Data excerpts:
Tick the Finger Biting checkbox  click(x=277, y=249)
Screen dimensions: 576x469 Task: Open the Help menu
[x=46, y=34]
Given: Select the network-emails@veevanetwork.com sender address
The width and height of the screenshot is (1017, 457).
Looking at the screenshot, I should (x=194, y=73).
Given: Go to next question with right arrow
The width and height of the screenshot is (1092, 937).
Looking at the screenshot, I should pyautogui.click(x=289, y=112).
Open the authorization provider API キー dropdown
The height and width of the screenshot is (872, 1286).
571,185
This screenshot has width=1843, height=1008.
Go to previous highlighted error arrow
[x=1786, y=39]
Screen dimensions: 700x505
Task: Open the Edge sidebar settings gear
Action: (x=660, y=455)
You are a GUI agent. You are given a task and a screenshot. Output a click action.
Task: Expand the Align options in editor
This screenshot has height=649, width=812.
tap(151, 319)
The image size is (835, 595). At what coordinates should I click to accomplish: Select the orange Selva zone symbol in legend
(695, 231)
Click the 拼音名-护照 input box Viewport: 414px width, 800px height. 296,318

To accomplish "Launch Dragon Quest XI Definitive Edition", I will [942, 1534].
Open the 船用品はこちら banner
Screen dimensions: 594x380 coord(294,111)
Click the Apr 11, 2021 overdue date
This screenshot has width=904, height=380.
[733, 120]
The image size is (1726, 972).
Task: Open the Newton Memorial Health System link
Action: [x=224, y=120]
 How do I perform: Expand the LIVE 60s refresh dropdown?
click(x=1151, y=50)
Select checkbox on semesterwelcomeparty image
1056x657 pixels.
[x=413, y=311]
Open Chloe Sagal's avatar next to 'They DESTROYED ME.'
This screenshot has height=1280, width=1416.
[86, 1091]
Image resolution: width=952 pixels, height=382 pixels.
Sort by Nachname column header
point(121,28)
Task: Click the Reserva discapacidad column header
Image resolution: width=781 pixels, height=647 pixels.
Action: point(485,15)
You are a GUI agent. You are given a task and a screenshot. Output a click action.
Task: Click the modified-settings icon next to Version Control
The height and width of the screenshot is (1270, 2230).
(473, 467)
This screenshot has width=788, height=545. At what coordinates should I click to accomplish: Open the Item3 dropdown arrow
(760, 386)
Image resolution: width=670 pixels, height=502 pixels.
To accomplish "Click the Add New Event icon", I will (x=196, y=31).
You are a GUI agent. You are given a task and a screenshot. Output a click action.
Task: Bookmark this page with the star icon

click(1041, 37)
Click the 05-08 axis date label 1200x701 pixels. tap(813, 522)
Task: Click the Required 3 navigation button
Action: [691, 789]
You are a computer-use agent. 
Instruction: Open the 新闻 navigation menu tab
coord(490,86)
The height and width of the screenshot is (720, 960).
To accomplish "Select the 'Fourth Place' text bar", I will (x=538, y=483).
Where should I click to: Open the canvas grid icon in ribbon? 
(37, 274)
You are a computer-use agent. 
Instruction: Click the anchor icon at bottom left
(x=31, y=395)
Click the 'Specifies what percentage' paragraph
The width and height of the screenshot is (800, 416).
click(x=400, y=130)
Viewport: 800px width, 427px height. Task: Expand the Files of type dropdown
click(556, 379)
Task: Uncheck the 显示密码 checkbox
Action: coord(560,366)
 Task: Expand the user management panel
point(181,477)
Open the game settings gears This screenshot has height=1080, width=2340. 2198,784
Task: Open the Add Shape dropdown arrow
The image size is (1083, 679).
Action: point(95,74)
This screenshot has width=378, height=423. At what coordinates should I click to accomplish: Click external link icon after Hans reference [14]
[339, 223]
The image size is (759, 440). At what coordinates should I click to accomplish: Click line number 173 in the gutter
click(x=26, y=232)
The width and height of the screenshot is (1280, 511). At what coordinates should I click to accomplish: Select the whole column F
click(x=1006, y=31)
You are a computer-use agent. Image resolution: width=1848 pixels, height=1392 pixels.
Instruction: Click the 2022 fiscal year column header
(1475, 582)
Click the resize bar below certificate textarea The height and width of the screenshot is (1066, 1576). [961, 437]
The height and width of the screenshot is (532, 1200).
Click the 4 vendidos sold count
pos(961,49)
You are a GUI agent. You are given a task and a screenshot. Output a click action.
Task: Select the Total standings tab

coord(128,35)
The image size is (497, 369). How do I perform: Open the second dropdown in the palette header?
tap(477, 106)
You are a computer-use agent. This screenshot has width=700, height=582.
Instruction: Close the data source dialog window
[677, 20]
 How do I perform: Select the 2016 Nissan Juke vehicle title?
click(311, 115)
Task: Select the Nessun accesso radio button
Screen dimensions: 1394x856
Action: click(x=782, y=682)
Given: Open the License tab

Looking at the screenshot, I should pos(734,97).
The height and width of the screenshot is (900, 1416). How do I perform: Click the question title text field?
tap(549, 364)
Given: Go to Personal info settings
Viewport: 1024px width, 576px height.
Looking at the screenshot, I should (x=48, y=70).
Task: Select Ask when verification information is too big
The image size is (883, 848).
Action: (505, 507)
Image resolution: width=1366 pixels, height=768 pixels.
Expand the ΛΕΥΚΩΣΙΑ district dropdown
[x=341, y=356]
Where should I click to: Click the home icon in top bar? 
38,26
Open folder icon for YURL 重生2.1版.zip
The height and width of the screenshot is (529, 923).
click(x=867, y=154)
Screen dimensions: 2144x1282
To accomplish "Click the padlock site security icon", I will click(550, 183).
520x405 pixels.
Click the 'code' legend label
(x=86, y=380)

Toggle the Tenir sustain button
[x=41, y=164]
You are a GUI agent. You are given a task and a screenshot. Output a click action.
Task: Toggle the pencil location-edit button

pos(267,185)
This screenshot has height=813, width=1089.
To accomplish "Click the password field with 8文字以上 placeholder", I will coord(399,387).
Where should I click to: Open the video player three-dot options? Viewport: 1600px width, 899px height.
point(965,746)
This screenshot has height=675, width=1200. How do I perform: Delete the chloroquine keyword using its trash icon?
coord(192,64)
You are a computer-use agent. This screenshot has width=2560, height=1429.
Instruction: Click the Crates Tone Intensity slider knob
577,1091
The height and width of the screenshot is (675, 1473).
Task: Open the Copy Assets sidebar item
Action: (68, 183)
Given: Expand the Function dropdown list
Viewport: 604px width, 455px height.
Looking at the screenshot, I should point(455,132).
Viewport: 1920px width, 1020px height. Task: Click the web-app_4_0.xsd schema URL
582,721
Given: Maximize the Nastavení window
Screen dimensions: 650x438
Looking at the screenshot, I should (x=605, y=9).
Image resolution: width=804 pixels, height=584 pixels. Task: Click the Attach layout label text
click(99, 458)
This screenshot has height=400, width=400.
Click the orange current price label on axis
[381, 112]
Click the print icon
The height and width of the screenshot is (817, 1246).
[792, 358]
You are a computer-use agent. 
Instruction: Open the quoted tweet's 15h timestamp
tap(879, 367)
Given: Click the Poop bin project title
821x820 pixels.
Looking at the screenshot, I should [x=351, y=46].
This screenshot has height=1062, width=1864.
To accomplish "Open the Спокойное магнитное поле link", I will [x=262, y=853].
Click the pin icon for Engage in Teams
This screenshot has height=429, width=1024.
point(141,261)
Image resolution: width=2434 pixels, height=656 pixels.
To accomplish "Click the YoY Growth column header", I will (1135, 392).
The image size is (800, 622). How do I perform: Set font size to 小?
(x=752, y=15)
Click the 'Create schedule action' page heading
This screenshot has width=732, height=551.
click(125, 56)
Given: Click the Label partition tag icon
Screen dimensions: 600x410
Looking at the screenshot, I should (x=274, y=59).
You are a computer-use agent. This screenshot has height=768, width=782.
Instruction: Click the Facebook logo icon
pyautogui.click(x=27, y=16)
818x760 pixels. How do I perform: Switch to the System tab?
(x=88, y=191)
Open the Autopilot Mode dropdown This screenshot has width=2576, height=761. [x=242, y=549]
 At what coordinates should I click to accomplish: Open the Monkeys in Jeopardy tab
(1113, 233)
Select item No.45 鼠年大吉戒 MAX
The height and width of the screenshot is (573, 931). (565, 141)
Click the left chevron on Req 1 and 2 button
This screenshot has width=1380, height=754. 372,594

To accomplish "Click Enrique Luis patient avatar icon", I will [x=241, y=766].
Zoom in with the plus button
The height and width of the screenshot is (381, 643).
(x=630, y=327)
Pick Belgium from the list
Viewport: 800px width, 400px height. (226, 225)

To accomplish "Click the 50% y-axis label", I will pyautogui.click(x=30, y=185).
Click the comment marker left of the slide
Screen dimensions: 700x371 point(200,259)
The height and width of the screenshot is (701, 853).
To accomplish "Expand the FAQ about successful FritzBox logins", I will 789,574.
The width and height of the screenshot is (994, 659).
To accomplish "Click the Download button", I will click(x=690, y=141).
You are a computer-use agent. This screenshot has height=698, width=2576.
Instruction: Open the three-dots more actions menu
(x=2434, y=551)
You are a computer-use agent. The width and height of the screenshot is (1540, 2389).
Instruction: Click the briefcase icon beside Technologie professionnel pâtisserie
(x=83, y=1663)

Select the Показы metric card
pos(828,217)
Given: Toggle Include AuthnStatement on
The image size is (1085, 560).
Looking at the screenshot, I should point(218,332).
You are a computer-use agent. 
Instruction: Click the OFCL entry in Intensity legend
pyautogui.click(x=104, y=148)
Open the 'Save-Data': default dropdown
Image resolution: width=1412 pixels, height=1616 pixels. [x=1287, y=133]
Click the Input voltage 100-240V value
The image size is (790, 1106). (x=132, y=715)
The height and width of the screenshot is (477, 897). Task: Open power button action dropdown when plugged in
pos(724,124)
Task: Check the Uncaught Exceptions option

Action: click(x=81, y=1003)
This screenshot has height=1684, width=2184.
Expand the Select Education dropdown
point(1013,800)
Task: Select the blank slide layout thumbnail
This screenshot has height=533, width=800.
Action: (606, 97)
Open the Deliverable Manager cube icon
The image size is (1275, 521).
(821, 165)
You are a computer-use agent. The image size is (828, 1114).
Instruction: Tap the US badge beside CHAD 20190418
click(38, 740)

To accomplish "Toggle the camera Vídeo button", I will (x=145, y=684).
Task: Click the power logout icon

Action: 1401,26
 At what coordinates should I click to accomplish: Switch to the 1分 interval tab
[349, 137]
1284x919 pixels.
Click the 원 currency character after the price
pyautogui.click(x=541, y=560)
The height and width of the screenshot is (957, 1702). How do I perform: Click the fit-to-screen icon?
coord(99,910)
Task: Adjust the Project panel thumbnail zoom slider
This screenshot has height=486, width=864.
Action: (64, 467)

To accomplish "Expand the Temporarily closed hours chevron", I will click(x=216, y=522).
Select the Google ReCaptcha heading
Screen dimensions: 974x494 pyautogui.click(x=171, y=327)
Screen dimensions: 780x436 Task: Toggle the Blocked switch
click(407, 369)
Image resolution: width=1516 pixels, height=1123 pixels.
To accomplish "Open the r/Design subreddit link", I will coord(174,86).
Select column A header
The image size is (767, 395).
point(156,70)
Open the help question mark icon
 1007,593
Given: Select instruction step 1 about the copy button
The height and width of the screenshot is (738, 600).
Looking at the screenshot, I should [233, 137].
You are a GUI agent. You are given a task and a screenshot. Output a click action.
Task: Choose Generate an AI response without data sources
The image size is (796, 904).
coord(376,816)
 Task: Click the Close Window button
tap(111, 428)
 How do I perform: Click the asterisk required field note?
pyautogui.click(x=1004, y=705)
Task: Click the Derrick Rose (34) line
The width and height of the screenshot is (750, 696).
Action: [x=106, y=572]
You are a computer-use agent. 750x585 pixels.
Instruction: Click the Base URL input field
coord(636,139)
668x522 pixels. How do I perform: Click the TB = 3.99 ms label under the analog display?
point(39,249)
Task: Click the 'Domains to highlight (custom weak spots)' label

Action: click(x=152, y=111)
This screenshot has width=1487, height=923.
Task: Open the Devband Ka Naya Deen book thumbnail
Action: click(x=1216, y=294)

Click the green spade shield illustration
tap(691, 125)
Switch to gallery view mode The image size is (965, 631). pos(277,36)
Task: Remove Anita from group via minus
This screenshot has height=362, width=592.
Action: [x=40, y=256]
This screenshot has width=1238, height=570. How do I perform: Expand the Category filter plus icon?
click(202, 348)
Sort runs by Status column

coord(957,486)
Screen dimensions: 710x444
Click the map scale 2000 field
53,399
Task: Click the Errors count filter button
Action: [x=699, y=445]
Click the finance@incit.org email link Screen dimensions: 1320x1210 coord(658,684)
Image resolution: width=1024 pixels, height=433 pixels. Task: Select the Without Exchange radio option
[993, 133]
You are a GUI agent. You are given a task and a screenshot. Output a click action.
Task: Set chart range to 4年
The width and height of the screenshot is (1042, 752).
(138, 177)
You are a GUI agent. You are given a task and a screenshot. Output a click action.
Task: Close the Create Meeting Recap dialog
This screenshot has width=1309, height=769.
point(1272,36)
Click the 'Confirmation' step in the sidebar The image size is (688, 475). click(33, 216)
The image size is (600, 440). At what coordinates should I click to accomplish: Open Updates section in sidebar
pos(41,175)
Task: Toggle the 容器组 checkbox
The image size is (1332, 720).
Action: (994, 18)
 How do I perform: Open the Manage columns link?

### WHAT IS EXPECTED
If a line in the data above holds the string "about", report that line.

### COMPLETED EXERCISE
To accomplish "Expand the FAQ about successful FritzBox logins", I will 789,574.
Given: Select instruction step 1 about the copy button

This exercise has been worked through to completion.